BEGIN TASK DATA
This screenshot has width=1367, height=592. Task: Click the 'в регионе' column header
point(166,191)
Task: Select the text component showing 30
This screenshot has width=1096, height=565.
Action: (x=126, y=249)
END TASK DATA
Nothing in the records may be altered; restate them word for word.

== OUTPUT OF THE TASK ==
This screenshot has width=1367, height=592. Task: Click the 'в регионе' column header
point(166,191)
Task: Select the text component showing 30
This screenshot has width=1096, height=565.
Action: (x=126, y=249)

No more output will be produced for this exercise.